Perhaps the most vexing challenge within government is the difficulty in measuring the impact of federal S&T — a conundrum currently being tackled through several projects designed to generate new indicators and an overarching framework. Projects by the Policy Research Initiative (PRI) and Management Solutions Inc (MSI) are attempting to more accurately gauge the output of government laboratories by improving the measurement and reporting of their activities. The projects were initiated as part of the Conservative government's emphasis on accountability and value-for-money which has permeated all aspects of the federal S&T and R&D enterprise.
"For federal S&T, the wrong indicators are being used. Statistics Canada still uses patents, licences and revenues," said MSI president Keith Belinko, a former senior government scientist and research manager who founded and chaired the Interdepartmental Group on Intellectual Property Management. "There's currently no consistent approach in measuring and reporting the impact of federal S&T activities … It's not part of our (government) culture to measure impact."
MSI is developing a new framework that will include institutional and policy impacts as well as the more traditional social and economic impacts of federal S&T to supplant previous haphazard and ad hoc attempts by various departments and agencies. The expanded definition reflects the fact that the mandates of most science-based departments and agencies have no economic dimension.
The MSI project is paralleled by the work of the PRI, which is leading a multi-departmental initiative to improve the measurement and reporting of those organizations. A final report is due in early 2009.
PRI senior project director André Downs pointed to CANARIE as an example of an organization that does not collect data on impacts or outcomes, relying instead on non-statistics measures such as testimonials.
"If you're putting $120 million into a program, you need to know what you're getting out of it," said Downs.
The FPTT conference also heard from individuals outside of government, who offered perspectives on the receptor environment for tech transfer and efforts to secure benefits to Canada.
Benefit-to-Canada provisions are included in the mandates and activities of publicly funded organizations such as the Industrial Research Assistance Program (IRAP), the Ontario Centres of Excellence and TEC Edmonton. But the global scope of high-tech and the interests of private sector financing often force these organizations to compromise.
IRAP for instance, will waive the benefit-to-Canada clause or even repayment provisions if it will help a company become successful. IRAP also relies on indicators such as jobs, sales and impact on clusters.

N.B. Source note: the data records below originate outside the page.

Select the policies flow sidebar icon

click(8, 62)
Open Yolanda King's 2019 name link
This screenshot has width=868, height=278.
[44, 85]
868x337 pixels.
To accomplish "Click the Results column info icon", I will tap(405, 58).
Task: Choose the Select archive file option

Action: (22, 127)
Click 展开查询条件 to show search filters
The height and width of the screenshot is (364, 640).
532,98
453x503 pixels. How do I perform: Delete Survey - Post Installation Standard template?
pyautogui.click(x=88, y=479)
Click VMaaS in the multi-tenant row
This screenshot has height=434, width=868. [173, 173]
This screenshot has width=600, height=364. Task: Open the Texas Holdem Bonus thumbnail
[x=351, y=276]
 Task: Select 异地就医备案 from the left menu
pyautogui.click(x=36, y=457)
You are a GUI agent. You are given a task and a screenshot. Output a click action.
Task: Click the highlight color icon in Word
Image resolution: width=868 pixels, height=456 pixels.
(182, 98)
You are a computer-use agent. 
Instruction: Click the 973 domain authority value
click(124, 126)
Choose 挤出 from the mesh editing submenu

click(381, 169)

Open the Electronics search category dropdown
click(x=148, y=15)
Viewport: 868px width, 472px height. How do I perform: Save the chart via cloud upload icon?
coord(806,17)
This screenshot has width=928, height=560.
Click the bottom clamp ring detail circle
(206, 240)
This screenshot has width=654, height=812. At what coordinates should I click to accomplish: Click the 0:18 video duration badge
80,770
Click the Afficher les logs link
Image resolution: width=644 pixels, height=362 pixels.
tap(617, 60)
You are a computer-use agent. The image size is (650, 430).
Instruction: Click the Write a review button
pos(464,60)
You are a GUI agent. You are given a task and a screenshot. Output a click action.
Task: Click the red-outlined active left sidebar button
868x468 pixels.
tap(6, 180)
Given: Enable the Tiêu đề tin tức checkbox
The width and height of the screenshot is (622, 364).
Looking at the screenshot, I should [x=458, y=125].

The global environment has also had an important impact on IP being transferred from the university sector. Due to the collaborative nature of much research, IP is often transnational in nature and spread across multiple institutions and jurisdictions, says Dr Tim McTiernan, assistant VP research and executive director of The Innovations Group at the Univ of Toronto.
"Commercialization has become a substitute for more coherent economic development strategies and policies. It leads to interesting push-and-pull relationships between universities and government departments," says McTiernan. "We're caught in this tug and tussle, balancing public policy imperatives with what we are supposed to do from an economic development perspective."
Protecode Inc CEO Mahshad Koohgoli, a veteran of Ottawa's high-tech sector and a serial entrepreneur, says benefits to Canada often conflict with the reality of the marketplace.
Koohgoli tends to shy away from utilizing government programs as the process is too time consuming. But he did use IRAP funding for a previous venture. After mortgaging his house to come up with matching funds for a $200,000 IRAP grant, he secured a $1-million follow-on from IRAP, only to have his company purchased by a large US company.
"IP clauses and clarity are very important for companies ... A large US multinational bought it and wanted clear IP title," he says, adding that he paid back the IRAP contribution. "The R&D stayed in Ottawa and employs 50 people so it's a good story giving away that IP. It created jobs."